Minimalism, for us, is a way of life, yet one that we are constantly practicing, because as you know, practice makes perfect. You may have read on the About Page how Arner Adventures got started- we lived a very busy life (#massiveunderstatement) so we were yearning for simplicity. Our insane work hours, lack of sleep, and constant stress, was beating the life out of physically, but emotionally as well. Once it started affecting our health and well being, we had a huge “Come to Jesus” as we say in the South, and began our lifestyle overhaul, to live a life worth living, and experience the important things that come with it. We constantly work on this, but it becomes simpler each day, as we continue to let go of the stuff, and the baggage that weighs us down in our daily lives.
We found the minimalist lifestyle as we began researching the Tiny House movement. The entire movement speaks to us in a way in which is not only a miracle, in that we both got on board right
away, but it spoke to our souls as we began to seek out a simpler, less hectic home life- basically, a sanctuary. It seems that with Tiny Living, comes mindfulness, conservation, and sustainability. We began looking at our carbon footprint and attempting to reduce what we put into the world, again, all of the shit that we as human, call necessities. The bottom of this page has a few resources in which we found to be helpful through our lifestyle transition.

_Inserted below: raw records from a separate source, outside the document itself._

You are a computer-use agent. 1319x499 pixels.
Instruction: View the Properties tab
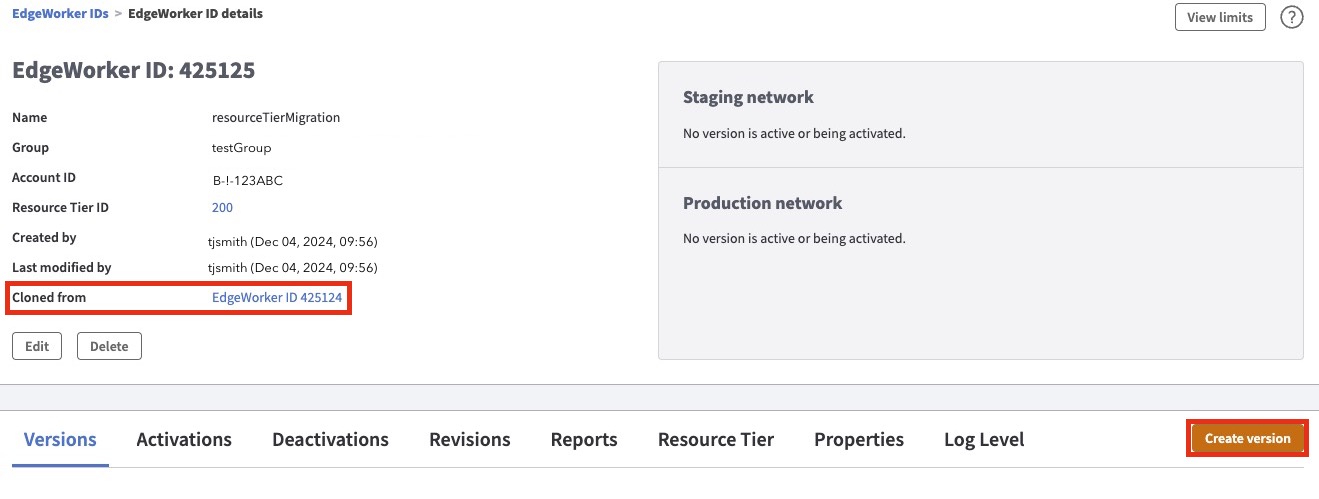pos(858,440)
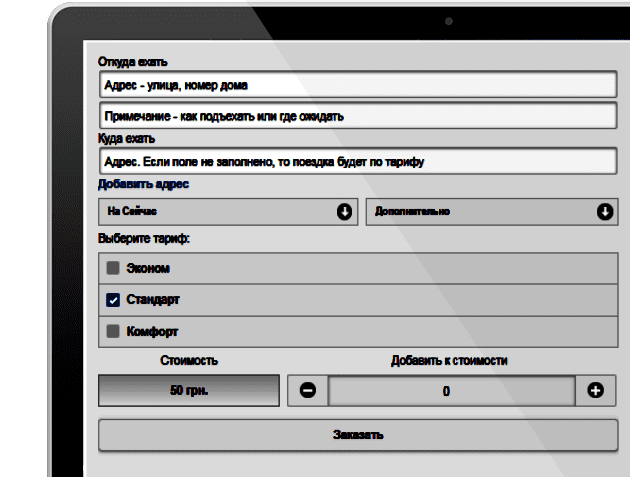This screenshot has width=630, height=477.
Task: Click the 'Добавить адрес' link
Action: coord(143,184)
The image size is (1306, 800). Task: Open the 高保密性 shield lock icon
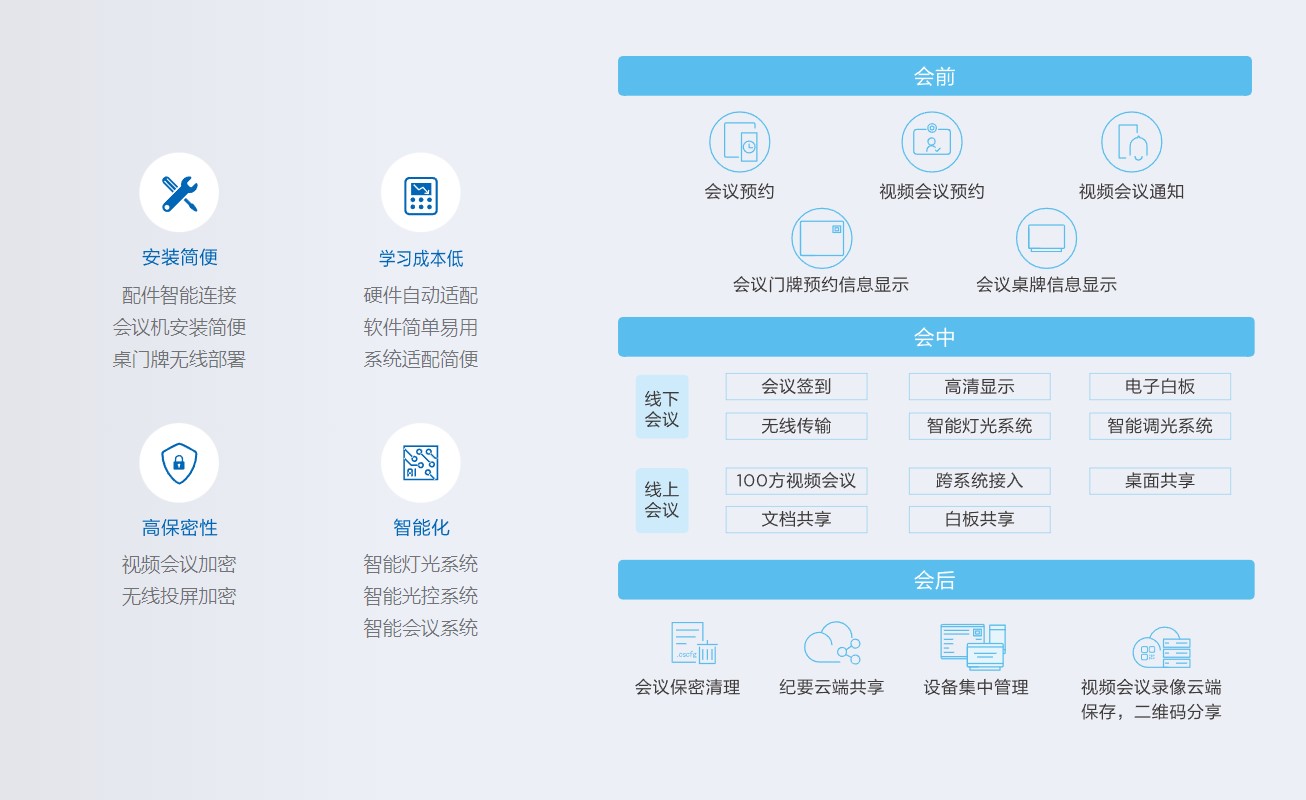[x=179, y=462]
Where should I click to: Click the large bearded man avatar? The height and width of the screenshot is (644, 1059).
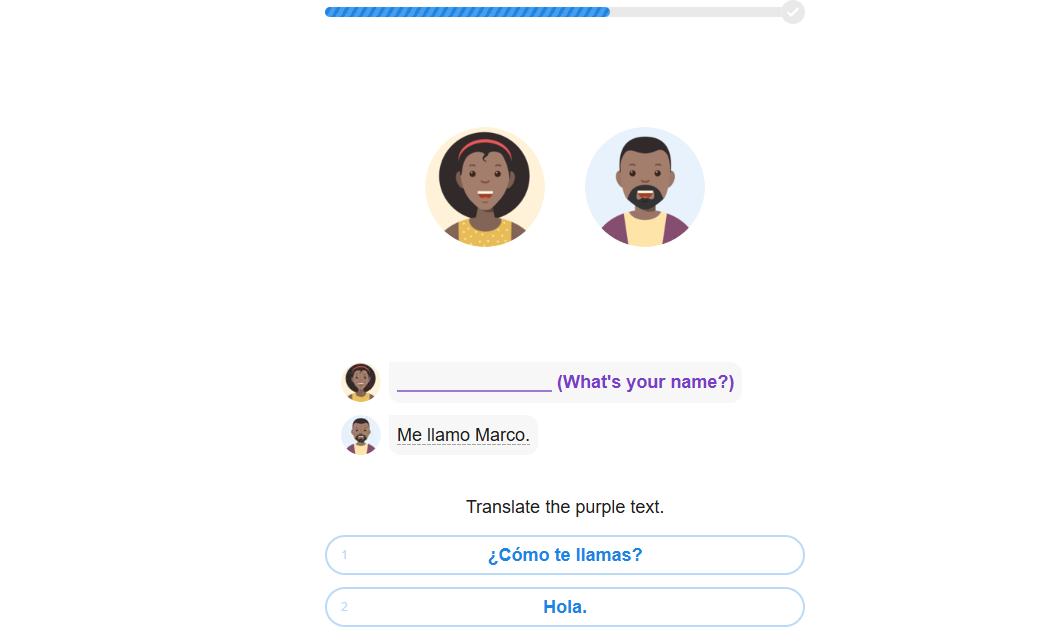[x=645, y=187]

I (Shannon) went from having a guest bedroom turned into my closet, because I “needed” a shit-ton of shoes and clothes, with a custom counter in the middle so I could lie out my jewelry every night to match the next day’s outfit (yes, all true) to now utilizing Courtney Carver’s Project 333 approach and only have clothes I will actually wear, and items that “bring me joy”- a favorite saying by one of The Minimalists: Joshua Fields Milburn.

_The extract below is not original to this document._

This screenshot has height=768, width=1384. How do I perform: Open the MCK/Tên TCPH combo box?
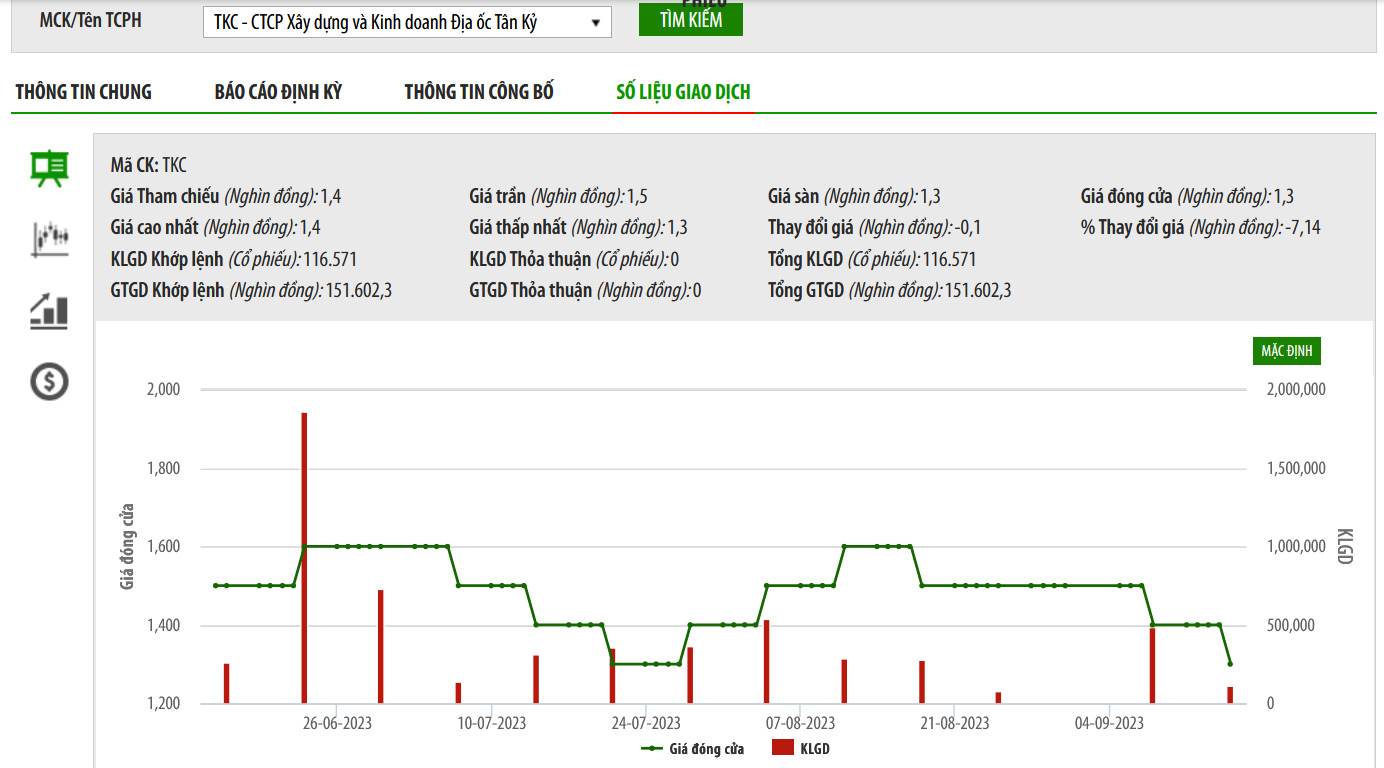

Gerry is sort of a minimalist by nature. We have a joke that Gerry could live in the middle of the woods, in a tent, with Betty White, maybe me, and his guitar and he would be in complete zen.
We are always tweaking our craft of Minimalism- meaning, we are not experts, by any means. It does take effort for us, still, as we work to reject the impulsiveness of going straight to Amazon when we think we need something. We now ask ourselves, do we actually need it? If so, is there a way we can get it locally, by not going out of our way, wasting gas, time, etc. and also keep our money locally. It’s amazing how, when taking the time to think about the things we want to buy or pick-up, we realize that we don’t need these things at all. The question we always ask ourselves- “Does it bring me joy or is it functional to my life?” If the answer is no, then we don’t bring it into our lives.